BEGIN

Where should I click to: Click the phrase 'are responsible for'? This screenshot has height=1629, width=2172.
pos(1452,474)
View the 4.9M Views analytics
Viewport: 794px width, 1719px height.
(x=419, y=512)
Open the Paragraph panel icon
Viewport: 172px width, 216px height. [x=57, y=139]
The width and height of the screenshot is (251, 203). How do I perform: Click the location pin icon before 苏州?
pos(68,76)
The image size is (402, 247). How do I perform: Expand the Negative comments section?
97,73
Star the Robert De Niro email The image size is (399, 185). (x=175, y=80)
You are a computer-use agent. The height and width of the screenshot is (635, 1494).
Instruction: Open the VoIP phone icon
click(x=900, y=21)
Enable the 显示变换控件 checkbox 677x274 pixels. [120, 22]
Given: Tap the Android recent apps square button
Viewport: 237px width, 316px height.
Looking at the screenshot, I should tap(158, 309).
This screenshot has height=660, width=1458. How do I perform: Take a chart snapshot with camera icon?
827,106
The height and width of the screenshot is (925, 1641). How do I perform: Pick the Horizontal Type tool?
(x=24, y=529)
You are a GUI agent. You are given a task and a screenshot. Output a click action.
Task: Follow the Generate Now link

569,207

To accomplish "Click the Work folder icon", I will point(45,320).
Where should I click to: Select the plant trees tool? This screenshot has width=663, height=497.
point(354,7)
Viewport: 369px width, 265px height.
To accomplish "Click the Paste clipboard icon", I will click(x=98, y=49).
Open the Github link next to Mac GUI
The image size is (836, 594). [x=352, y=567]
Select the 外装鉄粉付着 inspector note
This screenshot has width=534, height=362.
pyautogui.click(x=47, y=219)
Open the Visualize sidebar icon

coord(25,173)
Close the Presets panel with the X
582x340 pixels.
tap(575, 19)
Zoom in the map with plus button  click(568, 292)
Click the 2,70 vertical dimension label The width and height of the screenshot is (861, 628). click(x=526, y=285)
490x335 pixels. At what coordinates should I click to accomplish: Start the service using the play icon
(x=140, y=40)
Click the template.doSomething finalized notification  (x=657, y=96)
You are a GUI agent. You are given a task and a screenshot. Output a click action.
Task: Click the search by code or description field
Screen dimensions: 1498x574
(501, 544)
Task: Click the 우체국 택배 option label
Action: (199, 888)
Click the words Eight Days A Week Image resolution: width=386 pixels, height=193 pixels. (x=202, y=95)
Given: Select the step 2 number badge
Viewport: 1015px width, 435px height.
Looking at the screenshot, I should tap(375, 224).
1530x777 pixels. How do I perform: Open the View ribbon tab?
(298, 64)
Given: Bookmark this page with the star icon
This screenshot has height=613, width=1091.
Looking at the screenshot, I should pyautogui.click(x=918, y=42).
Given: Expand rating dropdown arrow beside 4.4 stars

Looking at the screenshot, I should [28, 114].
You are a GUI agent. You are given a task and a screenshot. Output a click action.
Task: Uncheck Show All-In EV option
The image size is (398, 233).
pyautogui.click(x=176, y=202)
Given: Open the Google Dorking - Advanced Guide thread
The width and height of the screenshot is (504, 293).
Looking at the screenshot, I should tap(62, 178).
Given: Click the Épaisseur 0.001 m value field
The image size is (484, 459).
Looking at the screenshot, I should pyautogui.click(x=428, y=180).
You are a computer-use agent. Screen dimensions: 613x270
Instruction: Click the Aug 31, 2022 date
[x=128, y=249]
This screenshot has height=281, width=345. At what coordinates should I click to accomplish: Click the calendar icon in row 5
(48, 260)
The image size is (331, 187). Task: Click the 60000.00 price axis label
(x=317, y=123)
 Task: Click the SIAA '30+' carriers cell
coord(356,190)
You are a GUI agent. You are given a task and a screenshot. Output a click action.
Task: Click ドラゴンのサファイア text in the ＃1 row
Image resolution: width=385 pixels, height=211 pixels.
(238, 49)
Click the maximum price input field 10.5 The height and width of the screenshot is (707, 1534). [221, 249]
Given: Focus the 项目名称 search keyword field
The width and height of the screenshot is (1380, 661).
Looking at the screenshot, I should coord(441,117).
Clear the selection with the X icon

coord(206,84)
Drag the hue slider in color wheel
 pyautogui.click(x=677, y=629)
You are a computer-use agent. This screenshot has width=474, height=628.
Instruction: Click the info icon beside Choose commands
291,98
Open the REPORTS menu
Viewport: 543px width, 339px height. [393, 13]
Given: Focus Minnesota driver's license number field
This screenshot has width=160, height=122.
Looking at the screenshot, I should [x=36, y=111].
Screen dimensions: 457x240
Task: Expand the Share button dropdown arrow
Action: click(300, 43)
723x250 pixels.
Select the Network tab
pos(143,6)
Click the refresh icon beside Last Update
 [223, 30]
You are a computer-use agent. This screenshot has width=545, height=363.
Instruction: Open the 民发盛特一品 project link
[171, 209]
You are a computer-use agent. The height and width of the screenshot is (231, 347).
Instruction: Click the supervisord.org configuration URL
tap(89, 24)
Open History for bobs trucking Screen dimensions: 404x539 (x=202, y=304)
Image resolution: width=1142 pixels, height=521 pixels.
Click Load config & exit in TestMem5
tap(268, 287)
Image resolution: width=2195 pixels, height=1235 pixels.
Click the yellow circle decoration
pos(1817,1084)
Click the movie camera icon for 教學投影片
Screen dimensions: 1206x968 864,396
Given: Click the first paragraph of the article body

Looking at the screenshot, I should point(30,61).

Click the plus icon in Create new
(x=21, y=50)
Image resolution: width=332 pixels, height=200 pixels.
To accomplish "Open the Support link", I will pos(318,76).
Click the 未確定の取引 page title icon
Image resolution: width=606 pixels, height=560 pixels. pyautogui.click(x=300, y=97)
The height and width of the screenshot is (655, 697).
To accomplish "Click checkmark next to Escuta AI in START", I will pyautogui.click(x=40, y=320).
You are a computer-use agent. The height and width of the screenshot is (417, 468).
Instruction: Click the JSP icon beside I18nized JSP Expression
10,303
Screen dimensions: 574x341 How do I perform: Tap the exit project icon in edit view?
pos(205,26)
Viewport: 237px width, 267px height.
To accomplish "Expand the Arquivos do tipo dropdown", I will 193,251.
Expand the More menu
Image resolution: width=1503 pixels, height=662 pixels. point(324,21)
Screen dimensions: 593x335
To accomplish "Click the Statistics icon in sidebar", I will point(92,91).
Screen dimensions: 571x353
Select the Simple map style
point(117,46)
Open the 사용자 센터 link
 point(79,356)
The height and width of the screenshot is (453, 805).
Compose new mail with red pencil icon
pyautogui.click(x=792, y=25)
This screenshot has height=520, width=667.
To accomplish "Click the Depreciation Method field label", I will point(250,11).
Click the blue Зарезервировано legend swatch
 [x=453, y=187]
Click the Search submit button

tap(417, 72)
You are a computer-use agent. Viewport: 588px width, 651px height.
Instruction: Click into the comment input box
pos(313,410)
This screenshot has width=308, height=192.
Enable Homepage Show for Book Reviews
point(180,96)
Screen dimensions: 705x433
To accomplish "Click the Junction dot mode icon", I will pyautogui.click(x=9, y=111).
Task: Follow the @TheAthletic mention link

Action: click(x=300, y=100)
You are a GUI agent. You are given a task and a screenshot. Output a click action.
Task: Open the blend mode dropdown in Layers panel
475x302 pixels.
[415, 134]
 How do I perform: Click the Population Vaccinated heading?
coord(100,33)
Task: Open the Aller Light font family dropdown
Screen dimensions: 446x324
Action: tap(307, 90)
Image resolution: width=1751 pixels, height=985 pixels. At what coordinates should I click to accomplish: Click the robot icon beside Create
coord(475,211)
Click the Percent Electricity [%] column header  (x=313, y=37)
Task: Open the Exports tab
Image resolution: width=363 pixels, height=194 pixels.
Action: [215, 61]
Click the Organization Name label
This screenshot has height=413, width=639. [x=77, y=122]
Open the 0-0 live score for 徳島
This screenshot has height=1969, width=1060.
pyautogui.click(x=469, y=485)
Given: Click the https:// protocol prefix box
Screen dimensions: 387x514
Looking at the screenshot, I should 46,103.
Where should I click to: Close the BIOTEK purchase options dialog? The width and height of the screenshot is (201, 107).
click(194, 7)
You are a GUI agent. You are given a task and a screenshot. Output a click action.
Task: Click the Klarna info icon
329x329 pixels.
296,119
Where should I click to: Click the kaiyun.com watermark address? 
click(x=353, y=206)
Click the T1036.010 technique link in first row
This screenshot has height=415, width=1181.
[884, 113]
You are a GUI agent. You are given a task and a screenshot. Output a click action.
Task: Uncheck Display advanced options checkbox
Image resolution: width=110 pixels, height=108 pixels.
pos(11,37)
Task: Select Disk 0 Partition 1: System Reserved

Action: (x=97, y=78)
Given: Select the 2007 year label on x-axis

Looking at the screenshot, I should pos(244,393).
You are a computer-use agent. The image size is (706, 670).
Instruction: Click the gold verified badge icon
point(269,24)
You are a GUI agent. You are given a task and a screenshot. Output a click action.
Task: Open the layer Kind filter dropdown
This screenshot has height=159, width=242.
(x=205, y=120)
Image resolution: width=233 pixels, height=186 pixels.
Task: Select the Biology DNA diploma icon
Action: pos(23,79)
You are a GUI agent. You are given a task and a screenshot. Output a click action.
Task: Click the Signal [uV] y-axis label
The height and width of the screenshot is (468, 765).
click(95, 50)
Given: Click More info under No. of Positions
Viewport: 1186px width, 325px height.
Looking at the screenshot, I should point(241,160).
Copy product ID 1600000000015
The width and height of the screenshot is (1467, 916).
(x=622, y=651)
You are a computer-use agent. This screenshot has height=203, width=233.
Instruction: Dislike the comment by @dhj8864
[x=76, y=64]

END

#### [PROBLEM]
From the records above, copy only the lines starting with the line that holds "Viewport: 369px width, 265px height." and going on through the line that holds "Zoom in the", exactly as written.

#### [WRITTEN REPLY]
Viewport: 369px width, 265px height.
To accomplish "Click the Paste clipboard icon", I will click(x=98, y=49).
Open the Github link next to Mac GUI
The image size is (836, 594). [x=352, y=567]
Select the 外装鉄粉付着 inspector note
This screenshot has width=534, height=362.
pyautogui.click(x=47, y=219)
Open the Visualize sidebar icon

coord(25,173)
Close the Presets panel with the X
582x340 pixels.
tap(575, 19)
Zoom in the map with plus button  click(568, 292)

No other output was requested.